Les sources se multiplient qui font état d’un dénigrement de la Suisse («Switzerland-Bashing» ) au sein de l’Union européenne, selon la NZZ am Sonntag. Le rapport de l’ambassadeur suisse Jacques de Watteville, son dernier avant son changement de fonction et son départ en Chine, est alarmant. Il parle de «consultations au sein de la Commission européenne en vue d’une stratégie plus offensive à l’égard de la Suisse.

Dans son rapport, l’ambassadeur observe une augmentation du camp des mécontents à l’égard de la Suisse. Les pays d’Europe centrale et de l’Est n’ont pas du tout apprécié la levée de la clause de sauvegarde. On notera que la présidente de la Confédération, Eveline Widmer-Schlumpf, se rend ce lundi à Prague et visite son président Vaclav Klaus. Mais le journal dominical explique que cette visite a failli être annulée. Si elle a été maintenue, cela tiendrait à la position d’Eveline Widmer-Schlumpf elle-même sur ce dossier. Elle se serait opposée à la levée de la clause de sauvegarde.

Par rapport à l’Union européenne, les dossiers sur lesquels l’offensive contre la Suisse se multiplient. Il ne s’agit plus uniquement de la fiscalité des entreprises ou des questions institutionnelles, mais d’autres dossiers s’ajouteront à la liste.

Le rapport indique que les autorités douanières de l’UE auraient préparé diverses mesures, mais qu’elles auraient été mises de côté en raison des effets négatifs qu’elles produiraient sur l’économie européenne.

Les négociations en vue d’un accord sur l’électricité risquent aussi d’être plus ardues, selon la NZZ am Sonntag. Si une certaine «flexibilité» de l’UE était perceptible il y a quelques mois, le vent a tourné. L’objectif de Doris Leuthard, fixé à 2012, risque de ne pas être atteint. Bruxelles voudrait que la Suisse mette en oeuvre la deuxième étape de la libéralisation du marché de l’électricité. Jusqu'ici une clause se penchait sur le cas où la Suisse refuserait par référendum cette libéralisation. Le dossier de la recherche est également mentionné.

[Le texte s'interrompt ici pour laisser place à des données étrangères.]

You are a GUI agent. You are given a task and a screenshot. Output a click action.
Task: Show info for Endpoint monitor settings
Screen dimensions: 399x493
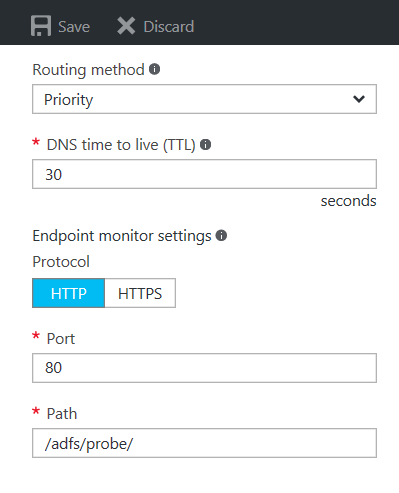[x=221, y=235]
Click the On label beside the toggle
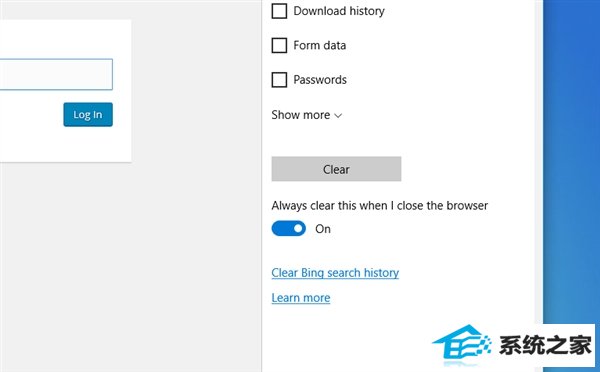The height and width of the screenshot is (372, 600). 323,229
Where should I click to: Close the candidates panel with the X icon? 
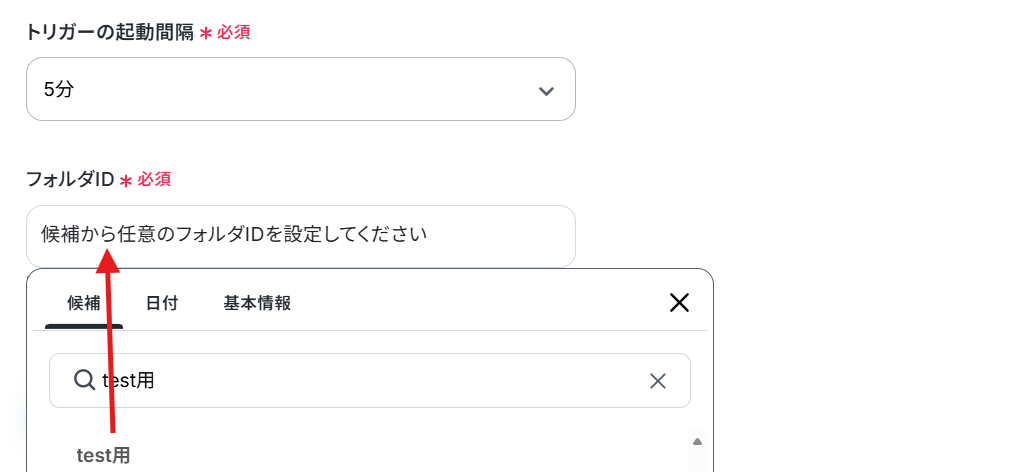[x=679, y=302]
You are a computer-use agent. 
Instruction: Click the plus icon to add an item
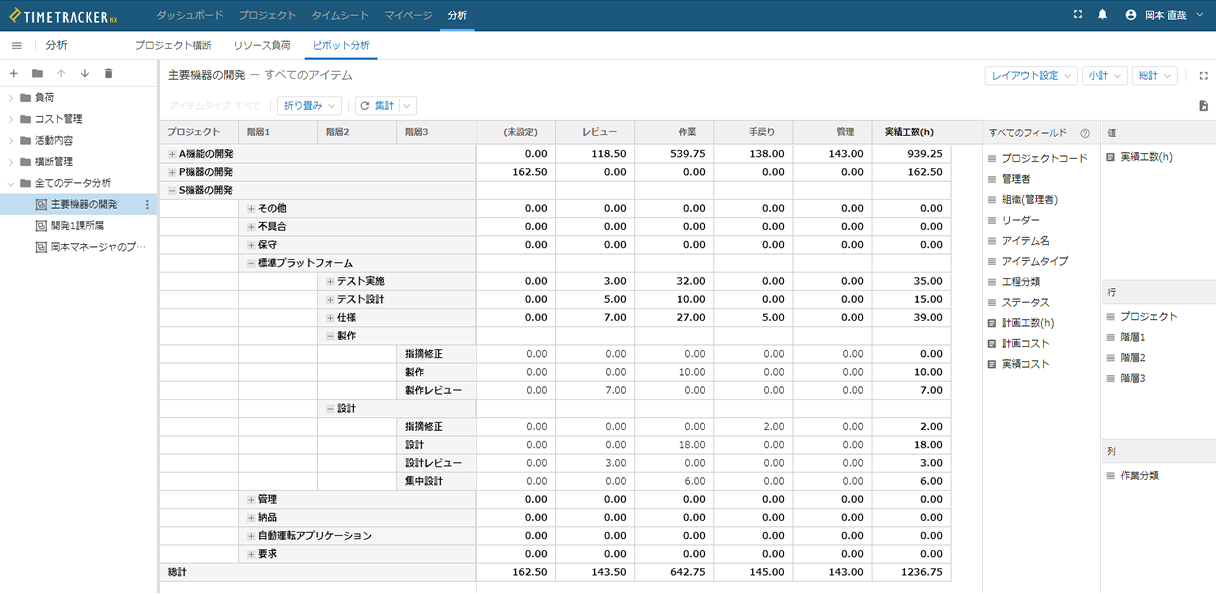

L’ambassadeur conclut que la Suisse devrait améliorer sa politique de communication. Il aurait fallu mieux s’expliquer sur la clause de sauvegarde.

Le Conseil fédéral se prépare à réagir, selon le journal, et s’apprêterait à proposer encore en juin une solution sur les questions institutionnelles. Ici, Bruxelles tient à un surveillance «supranationale» du tzribunal chaargé du respect des traités.